→ **OBJECTIF 1**
Recopiez mot pour mot les lignes de la liste ci-dessous, en commençant à celle qui contient "will (63, 67)." et en terminant après celle qui contient "[x=787, y=118]".

Vente à un autre héritier. Cette opération doit être effectuée auprès d’un notaire. Dans le cas où l’ensemble des parties sont d’accord sur le montant des parts et les obligations essentielles, la transaction est plutôt simple.
Dans le cas contraire, des litiges peuvent apparaître et un expert pourra être chargé de l’évaluation du ou des biens si cela paraît indispensable. L’expert peut être proposé par les avocats ou par le notaire, afin d’éviter les conflits.
Vente à un tiers. Afin de sortir d’une indivision, il est possible de vendre ses droits à un tiers. Cette possibilité donne lieu à un droit de préemption par les autres héritiers. Ceux-ci disposent ainsi d’un droit de préférence permettant de conserver les biens dans un impératif d’unité familiale.
L’article 815-14 du Code civil dispose ainsi : « L’indivisaire qui entend céder, à titre onéreux, à une personne étrangère à l’indivision, tout ou partie de ses droits dans les biens indivis ou dans un ou plusieurs de ces biens est tenu de notifier par acte extrajudiciaire aux autres indivisaires le prix et les conditions de la cession projetée ainsi que les nom, domicile et profession de la personne qui se propose d’acquérir.

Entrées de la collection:
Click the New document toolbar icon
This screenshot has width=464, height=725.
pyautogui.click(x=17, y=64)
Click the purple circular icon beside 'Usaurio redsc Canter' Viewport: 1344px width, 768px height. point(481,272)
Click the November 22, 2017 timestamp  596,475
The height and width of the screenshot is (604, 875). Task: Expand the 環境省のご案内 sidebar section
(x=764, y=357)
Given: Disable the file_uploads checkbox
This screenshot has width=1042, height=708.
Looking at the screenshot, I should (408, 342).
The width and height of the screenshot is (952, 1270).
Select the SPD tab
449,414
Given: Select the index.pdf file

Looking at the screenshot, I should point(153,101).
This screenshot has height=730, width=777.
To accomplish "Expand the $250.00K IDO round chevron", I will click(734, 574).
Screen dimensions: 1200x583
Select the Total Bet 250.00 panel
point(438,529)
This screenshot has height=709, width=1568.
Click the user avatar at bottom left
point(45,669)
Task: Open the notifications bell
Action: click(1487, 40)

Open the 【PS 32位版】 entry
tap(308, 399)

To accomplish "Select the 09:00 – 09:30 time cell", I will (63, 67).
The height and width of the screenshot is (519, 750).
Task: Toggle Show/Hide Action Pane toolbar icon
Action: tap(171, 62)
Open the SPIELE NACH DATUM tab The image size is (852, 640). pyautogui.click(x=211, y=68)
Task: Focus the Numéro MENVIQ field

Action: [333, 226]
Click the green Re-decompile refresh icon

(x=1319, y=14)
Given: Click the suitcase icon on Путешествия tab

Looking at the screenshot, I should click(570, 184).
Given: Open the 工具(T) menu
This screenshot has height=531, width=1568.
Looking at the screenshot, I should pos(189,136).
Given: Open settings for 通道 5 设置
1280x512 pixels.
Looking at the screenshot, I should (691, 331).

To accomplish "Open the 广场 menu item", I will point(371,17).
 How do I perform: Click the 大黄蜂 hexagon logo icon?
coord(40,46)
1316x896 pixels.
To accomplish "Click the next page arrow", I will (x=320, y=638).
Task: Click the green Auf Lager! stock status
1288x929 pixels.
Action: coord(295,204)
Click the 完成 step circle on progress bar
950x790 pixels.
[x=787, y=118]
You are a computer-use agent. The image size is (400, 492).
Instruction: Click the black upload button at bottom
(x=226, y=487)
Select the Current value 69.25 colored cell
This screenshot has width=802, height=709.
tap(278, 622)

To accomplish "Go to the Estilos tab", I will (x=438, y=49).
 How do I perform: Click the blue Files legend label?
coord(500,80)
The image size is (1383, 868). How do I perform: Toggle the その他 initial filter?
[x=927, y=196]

→ **OBJECTIF 2**
D'après le texte sur l'indivision, par qui l'expert peut-il être proposé ?

→ **RÉPONSE 1**
To accomplish "Select the 09:00 – 09:30 time cell", I will (63, 67).
The height and width of the screenshot is (519, 750).
Task: Toggle Show/Hide Action Pane toolbar icon
Action: tap(171, 62)
Open the SPIELE NACH DATUM tab The image size is (852, 640). pyautogui.click(x=211, y=68)
Task: Focus the Numéro MENVIQ field

Action: [333, 226]
Click the green Re-decompile refresh icon

(x=1319, y=14)
Given: Click the suitcase icon on Путешествия tab

Looking at the screenshot, I should click(570, 184).
Given: Open the 工具(T) menu
This screenshot has height=531, width=1568.
Looking at the screenshot, I should pos(189,136).
Given: Open settings for 通道 5 设置
1280x512 pixels.
Looking at the screenshot, I should (691, 331).

To accomplish "Open the 广场 menu item", I will point(371,17).
 How do I perform: Click the 大黄蜂 hexagon logo icon?
coord(40,46)
1316x896 pixels.
To accomplish "Click the next page arrow", I will (x=320, y=638).
Task: Click the green Auf Lager! stock status
1288x929 pixels.
Action: coord(295,204)
Click the 完成 step circle on progress bar
950x790 pixels.
[x=787, y=118]

→ **RÉPONSE 2**
Par les avocats ou par le notaire.